Exercise goal: Wherever the line with "Task: Enable the" sits in the listing below, transcribe from it up to and including the line with "Click the Connections breadcrumb link", exactly, and leave the remaining lines out.

Provided data:
BEGIN

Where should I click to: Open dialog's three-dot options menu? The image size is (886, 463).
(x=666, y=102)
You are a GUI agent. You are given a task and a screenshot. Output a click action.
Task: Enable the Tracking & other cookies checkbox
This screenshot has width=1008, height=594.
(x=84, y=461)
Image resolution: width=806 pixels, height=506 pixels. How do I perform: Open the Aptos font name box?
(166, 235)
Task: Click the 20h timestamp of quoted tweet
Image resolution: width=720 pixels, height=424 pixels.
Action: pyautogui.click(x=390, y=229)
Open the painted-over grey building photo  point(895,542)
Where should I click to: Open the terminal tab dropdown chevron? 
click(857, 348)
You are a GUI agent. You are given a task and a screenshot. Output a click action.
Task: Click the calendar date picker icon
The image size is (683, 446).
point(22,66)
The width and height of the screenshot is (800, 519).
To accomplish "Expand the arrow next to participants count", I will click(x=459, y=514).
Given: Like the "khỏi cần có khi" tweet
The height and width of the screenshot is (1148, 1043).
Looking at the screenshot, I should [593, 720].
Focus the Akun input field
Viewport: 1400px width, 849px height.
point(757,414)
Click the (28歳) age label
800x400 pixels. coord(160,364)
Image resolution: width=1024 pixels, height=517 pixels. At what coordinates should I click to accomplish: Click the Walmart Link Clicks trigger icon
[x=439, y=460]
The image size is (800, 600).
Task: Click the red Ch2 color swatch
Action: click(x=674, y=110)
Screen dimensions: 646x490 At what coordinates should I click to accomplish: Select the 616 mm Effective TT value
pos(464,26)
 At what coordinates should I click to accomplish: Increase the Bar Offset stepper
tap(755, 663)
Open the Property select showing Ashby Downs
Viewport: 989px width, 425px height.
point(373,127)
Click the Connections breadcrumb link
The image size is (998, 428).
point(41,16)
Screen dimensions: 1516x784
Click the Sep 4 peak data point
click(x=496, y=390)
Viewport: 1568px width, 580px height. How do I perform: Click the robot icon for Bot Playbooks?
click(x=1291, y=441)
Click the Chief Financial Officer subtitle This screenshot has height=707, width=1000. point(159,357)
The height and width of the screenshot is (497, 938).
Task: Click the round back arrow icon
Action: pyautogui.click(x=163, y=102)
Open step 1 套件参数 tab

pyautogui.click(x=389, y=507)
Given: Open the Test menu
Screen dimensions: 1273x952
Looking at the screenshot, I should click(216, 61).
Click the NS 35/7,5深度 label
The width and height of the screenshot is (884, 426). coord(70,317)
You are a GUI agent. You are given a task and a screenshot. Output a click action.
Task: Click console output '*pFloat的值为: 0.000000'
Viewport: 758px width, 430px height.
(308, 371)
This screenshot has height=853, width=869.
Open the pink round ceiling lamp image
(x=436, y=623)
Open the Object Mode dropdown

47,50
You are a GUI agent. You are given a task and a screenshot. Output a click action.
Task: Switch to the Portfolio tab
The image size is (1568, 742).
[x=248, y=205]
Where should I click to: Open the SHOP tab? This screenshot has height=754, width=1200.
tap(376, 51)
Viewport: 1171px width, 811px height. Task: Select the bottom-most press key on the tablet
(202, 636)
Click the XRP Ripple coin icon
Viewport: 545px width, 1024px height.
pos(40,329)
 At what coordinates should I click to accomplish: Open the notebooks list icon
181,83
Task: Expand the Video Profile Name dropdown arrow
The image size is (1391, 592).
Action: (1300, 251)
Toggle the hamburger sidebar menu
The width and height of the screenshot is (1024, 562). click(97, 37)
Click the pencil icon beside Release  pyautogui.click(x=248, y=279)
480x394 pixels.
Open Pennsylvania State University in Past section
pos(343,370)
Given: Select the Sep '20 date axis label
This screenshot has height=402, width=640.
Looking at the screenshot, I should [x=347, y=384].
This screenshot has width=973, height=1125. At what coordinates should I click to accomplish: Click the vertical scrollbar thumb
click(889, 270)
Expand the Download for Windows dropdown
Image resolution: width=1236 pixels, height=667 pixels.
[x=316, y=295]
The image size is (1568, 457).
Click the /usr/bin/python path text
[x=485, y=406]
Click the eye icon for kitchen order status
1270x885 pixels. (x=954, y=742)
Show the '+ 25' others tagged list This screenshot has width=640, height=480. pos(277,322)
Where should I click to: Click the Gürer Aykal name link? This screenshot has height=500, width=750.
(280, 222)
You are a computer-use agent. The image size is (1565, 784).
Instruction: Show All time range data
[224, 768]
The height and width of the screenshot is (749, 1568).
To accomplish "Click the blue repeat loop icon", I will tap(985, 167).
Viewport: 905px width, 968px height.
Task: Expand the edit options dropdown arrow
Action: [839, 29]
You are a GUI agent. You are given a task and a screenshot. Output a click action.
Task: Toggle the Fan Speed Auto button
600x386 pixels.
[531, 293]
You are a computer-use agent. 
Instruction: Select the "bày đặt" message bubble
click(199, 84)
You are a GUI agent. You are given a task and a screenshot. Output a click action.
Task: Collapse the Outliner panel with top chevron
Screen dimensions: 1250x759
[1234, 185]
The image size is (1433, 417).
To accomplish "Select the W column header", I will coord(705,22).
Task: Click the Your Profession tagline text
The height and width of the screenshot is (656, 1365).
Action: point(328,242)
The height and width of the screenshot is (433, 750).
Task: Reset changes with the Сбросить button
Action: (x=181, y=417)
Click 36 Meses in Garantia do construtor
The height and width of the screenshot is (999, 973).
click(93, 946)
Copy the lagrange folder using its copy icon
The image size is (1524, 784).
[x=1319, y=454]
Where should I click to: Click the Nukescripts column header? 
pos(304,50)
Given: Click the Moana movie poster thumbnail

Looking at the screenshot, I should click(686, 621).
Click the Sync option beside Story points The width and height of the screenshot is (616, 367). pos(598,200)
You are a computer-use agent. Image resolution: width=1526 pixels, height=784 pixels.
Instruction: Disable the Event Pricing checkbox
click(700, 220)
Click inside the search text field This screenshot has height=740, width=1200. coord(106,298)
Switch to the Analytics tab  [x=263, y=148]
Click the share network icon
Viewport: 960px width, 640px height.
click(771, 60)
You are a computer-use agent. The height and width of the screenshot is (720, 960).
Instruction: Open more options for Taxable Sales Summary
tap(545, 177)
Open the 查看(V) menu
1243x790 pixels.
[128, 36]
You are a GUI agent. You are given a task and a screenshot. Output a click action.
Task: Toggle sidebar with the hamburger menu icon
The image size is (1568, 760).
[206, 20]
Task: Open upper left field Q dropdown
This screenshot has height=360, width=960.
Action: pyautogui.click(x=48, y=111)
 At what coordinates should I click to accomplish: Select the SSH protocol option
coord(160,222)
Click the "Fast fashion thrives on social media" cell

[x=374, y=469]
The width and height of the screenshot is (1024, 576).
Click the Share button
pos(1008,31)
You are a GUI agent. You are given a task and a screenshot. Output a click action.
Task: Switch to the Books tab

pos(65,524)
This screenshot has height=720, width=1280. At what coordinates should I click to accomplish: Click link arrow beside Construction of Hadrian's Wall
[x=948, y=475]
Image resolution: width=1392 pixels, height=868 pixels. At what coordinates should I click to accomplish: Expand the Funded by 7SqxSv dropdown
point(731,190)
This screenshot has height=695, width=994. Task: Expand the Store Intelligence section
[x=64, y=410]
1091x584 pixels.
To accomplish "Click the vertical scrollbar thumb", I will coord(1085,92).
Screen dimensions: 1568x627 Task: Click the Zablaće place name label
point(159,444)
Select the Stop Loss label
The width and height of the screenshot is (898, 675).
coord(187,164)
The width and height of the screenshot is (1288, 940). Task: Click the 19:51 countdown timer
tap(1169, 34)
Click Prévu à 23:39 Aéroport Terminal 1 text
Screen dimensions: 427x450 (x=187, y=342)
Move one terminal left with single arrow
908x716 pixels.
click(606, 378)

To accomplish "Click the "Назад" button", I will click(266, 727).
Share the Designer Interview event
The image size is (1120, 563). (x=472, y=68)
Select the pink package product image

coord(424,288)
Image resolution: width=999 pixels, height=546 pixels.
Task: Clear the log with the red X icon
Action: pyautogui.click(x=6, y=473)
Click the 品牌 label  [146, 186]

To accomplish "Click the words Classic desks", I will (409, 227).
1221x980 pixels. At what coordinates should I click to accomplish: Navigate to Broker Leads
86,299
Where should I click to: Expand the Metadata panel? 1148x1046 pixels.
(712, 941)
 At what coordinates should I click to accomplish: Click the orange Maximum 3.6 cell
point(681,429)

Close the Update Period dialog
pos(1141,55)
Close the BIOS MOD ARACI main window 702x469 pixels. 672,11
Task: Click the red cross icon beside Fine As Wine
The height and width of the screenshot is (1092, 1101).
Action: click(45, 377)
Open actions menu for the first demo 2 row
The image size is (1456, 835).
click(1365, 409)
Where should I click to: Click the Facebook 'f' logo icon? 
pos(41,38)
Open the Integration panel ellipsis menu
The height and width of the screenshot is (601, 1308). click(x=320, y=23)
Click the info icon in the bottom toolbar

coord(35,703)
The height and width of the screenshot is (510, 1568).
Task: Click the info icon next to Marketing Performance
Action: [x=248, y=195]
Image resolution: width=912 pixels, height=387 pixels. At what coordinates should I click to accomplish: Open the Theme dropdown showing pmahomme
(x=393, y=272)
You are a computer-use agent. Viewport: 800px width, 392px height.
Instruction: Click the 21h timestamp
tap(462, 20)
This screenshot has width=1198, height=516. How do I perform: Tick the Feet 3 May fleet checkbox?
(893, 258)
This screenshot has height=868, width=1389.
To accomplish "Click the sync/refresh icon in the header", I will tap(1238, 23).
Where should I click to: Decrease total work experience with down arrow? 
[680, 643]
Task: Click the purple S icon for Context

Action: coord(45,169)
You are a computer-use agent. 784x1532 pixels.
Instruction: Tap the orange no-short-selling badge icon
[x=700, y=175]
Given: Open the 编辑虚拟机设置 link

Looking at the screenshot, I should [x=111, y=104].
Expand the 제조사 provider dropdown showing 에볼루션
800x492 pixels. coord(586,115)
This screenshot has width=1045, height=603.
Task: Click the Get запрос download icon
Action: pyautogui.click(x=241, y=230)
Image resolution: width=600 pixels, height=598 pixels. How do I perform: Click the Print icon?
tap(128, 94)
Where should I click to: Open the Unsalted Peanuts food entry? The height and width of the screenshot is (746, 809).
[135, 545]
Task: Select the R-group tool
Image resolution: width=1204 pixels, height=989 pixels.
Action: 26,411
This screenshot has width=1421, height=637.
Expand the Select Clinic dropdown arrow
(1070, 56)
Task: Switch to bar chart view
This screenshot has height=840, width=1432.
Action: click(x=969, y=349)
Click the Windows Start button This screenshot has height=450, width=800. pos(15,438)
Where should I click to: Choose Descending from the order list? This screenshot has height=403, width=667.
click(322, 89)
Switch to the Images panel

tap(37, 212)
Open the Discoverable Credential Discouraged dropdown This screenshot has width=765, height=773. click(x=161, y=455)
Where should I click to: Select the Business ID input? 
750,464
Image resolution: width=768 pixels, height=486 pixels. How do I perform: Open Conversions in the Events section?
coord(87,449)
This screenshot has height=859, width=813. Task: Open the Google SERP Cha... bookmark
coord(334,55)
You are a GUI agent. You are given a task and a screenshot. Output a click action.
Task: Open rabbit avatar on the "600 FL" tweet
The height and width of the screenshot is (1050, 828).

END

Finished exercise:
Task: Enable the Tracking & other cookies checkbox
This screenshot has width=1008, height=594.
(x=84, y=461)
Image resolution: width=806 pixels, height=506 pixels. How do I perform: Open the Aptos font name box?
(166, 235)
Task: Click the 20h timestamp of quoted tweet
Image resolution: width=720 pixels, height=424 pixels.
Action: pyautogui.click(x=390, y=229)
Open the painted-over grey building photo  point(895,542)
Where should I click to: Open the terminal tab dropdown chevron? 
click(857, 348)
You are a GUI agent. You are given a task and a screenshot. Output a click action.
Task: Click the calendar date picker icon
The image size is (683, 446).
point(22,66)
The width and height of the screenshot is (800, 519).
To accomplish "Expand the arrow next to participants count", I will click(x=459, y=514).
Given: Like the "khỏi cần có khi" tweet
The height and width of the screenshot is (1148, 1043).
Looking at the screenshot, I should [593, 720].
Focus the Akun input field
Viewport: 1400px width, 849px height.
point(757,414)
Click the (28歳) age label
800x400 pixels. coord(160,364)
Image resolution: width=1024 pixels, height=517 pixels. At what coordinates should I click to accomplish: Click the Walmart Link Clicks trigger icon
[x=439, y=460]
The image size is (800, 600).
Task: Click the red Ch2 color swatch
Action: click(x=674, y=110)
Screen dimensions: 646x490 At what coordinates should I click to accomplish: Select the 616 mm Effective TT value
pos(464,26)
 At what coordinates should I click to accomplish: Increase the Bar Offset stepper
tap(755, 663)
Open the Property select showing Ashby Downs
Viewport: 989px width, 425px height.
point(373,127)
Click the Connections breadcrumb link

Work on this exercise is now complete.